Ironically, this is an accurate description of almost every Greyhound station I’ve been to within USA (supposedly the “richest country of the world”). Sometimes Greyhound riders have up to 12 hour gaps between transfers. Cuba has embargoes forced on it which give it an excuse. But what is the USA’s excuse?
I guess if long distance bus stations are going to be crappy wherever I live, I may as well live in a country with affordable healthcare and university tuition.
Seriously, how will the situation in Cuba play out? Cuba has remained on the precipice of collapse for a generation. When and if actual collapse comes, what does it look like? Life in the Soviet Union was much better than present-day life in Cuba before it’s collapse. Life in South Africa was exponentially better when the apartheid regime threw in the towel. What needs to happen in Cuba before the refs call off the fight? It’s been estimated that 1.4 million Cubans have emigrated in the past 5 years. Most of them working age in the most productive years of their lives. Inflation in Cuba forces Cubans who can save money, do so in foreign currencies. What else needs to happen?

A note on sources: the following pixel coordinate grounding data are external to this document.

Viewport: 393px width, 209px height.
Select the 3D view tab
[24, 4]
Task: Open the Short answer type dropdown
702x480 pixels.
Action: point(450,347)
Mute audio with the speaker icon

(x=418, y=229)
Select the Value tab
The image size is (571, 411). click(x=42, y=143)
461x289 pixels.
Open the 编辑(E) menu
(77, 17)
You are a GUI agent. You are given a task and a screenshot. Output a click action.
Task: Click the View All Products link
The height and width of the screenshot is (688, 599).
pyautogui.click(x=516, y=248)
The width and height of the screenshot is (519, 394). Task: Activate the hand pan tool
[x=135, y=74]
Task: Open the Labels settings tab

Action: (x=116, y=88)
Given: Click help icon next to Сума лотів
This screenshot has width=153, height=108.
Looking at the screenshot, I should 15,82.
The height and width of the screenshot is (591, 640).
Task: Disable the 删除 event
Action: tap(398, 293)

It’s truly sad that the Americans haven’t been able to forgive Cuban history and enable the country try to prosper or thrive economically. Unfortunately, for the Americans, the US government will always seek ‘revenge’ at any cost. That’s just one of the many reasons why America is disliked by so many people in the world.

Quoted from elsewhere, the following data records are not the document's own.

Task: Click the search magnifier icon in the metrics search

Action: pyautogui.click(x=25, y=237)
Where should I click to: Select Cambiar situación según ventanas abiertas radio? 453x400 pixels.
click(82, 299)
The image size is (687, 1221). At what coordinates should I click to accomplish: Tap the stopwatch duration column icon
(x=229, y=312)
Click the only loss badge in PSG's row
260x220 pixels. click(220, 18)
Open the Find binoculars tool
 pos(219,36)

Sounds similar to 20 years ago when we spent 4 months there. Tough everything. Feel sorry for the people.
@ Pedro Castro
The Cubans talk too much? They do nothing to better themselves? Can you explain how they might go about bettering themselves under this communist regime??
I spent a few hours with a man in Havana who went to jail for six years for speaking ‘too much.’
I am Canadian. I speak with my Cuban friends daily, almost. We would speak more often but their phones are often dead from lack of power. Boca de Camarioca has been without power for over 24hrs. The little amount of food left in their fridge has spoiled. Their morale has deteriorated, there’s no longer any tourism to support their Airbnb.
When does this get better I’ve asked? They don’t feel it will.
What used to be an island paradise of vacation, has turned into an ethical battle. I will no longer travel to the resorts while my friends in Boca and Santa Marta are starving and desperate. Varadero and the resorts should not be part of Cuba any longer. The resorts do not portray the realities of what’s truly happening in Cuba.
US sanctions have little to do with this. The regime’s inability to pay their import debts has caused Russia and Venezuela to stop sending oil. Their archaic electrical grids rely on oil to function.
Cuba needs help but it would seem as though nobody is interested in helping any longer.
Sick and tired of hearing people moaning about the situation in Cuba. Whether it’s by the ‘gusanos’ venting their anger in front of Cafe Versailles in Calle 8, Miami or Cubans in Cuba, it’s been the same rhetoric since 1959.
Now is the opportunity for Cubans in Cuba to have the mettle to take to the streets all at the same time, in SILENT protest.
The current actors including Raul Castro and the rest of the regime would mount themselves on pre loaded planes and flee to Venezuela. Job done? No because Cubans talk too much and don’t actuality do anything to better themselves and say NO to the corrupt regime.